Bradyrhizobium japonicum is a species of legume-root nodulating, microsymbiotic nitrogen-fixing bacteria. The species is one of many Gram-negative, rod-shaped bacteria commonly referred to as rhizobia. Within that broad classification, which has three groups, taxonomy studies using DNA sequencing indicate that B. japonicum belongs within homology group II.

==Uses==

===Agriculture===
B. japonicum is added to legume seed to improve crop yields, particularly in areas where the bacterium is not native (e.g. Arkansas soils). Often the inoculate is adhered to the seeds prior to planting using a sugar solution.

===Research===
A strain of B. japonicum, USDA110, has been in use as a model organism since 1957. It is widely used to study molecular genetics, plant physiology, and plant ecology due to its relatively superior symbiotic nitrogen-fixation activity with soybean (i.e. compared to other rhizobia species). Its entire genome was sequenced in 2002, revealing that the species has a single circular chromosome with 9,105,828 base pairs.

==Metabolism==
B. japonicum is able to degrade catechin with formation of phloroglucinol carboxylic acid, further decarboxylated to phloroglucinol, which is dehydroxylated to resorcinol and hydroxyquinol.

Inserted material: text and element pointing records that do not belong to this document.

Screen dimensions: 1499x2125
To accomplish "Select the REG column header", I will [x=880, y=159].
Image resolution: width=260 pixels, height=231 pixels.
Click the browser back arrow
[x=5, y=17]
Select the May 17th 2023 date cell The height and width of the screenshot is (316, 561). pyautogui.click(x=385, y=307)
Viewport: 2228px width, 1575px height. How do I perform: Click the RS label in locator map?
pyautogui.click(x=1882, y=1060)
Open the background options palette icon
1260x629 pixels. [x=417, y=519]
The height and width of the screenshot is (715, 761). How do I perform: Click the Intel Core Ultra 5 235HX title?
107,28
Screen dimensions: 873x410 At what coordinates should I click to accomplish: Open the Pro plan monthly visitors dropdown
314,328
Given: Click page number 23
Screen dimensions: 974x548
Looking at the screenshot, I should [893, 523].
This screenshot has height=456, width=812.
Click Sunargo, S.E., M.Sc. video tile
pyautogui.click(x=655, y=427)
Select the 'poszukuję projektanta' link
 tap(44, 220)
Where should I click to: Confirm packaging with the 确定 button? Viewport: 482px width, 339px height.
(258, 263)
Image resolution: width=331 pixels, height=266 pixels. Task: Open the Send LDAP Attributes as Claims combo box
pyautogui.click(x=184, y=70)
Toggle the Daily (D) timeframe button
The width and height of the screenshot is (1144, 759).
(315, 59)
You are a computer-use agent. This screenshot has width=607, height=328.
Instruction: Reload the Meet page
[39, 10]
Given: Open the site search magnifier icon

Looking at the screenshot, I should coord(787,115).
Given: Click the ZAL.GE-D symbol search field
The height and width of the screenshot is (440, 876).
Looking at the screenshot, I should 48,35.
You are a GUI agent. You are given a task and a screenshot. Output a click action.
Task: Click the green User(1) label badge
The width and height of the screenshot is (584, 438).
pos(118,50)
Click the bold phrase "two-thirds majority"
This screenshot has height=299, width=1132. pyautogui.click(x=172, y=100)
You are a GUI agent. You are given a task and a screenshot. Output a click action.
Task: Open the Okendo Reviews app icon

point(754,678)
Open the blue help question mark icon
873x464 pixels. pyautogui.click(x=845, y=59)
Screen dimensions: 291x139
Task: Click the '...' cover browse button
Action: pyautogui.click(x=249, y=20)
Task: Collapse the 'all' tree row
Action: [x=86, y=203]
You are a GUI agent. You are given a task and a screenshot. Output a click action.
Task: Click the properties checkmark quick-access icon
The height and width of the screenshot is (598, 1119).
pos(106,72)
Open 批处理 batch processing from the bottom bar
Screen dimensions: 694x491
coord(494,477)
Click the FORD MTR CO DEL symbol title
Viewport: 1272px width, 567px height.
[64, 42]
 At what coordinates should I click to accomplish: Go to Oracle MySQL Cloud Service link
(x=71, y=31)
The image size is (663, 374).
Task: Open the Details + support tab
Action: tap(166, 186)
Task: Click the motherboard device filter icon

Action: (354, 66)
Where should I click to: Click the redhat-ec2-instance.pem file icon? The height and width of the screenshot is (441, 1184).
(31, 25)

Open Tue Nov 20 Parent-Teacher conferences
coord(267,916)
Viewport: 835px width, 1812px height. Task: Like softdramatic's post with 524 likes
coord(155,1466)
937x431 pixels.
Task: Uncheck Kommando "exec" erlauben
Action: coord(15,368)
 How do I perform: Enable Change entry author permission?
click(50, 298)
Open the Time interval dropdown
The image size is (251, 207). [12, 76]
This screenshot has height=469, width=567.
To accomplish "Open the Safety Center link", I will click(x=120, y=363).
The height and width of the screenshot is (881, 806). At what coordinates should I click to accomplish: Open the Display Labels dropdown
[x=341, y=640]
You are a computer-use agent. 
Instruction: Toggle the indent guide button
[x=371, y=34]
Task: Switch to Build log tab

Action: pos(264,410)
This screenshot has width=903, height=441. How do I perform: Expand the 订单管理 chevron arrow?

B. japonicum possess the nosRZDFYLX gene, which aides in denitrification and has two catalytic subunits - Cu-a and Cu-z (with several histidine residues). It manages an expression cascade that can sense oxygen gradients, termed 'FixJ-FixK2-FixK1.' FixJ positively regulates FixK2, which activates nitrogen respiration genes, as well as FixK1. FixK1 mutants are unable to respire from nitrogen due to a defective catatylic copper subunit (Cu-z) in nosRZDFYLX.

==Genetic transformation==

Natural genetic transformation in bacteria is a sexual process involving transfer of DNA from one cell to another through the intervening medium, and the integration of the donor sequence into the recipient genome by homologous recombination. B. japonicum cells are able to undergo transformation. They become competent for DNA uptake during late log phase.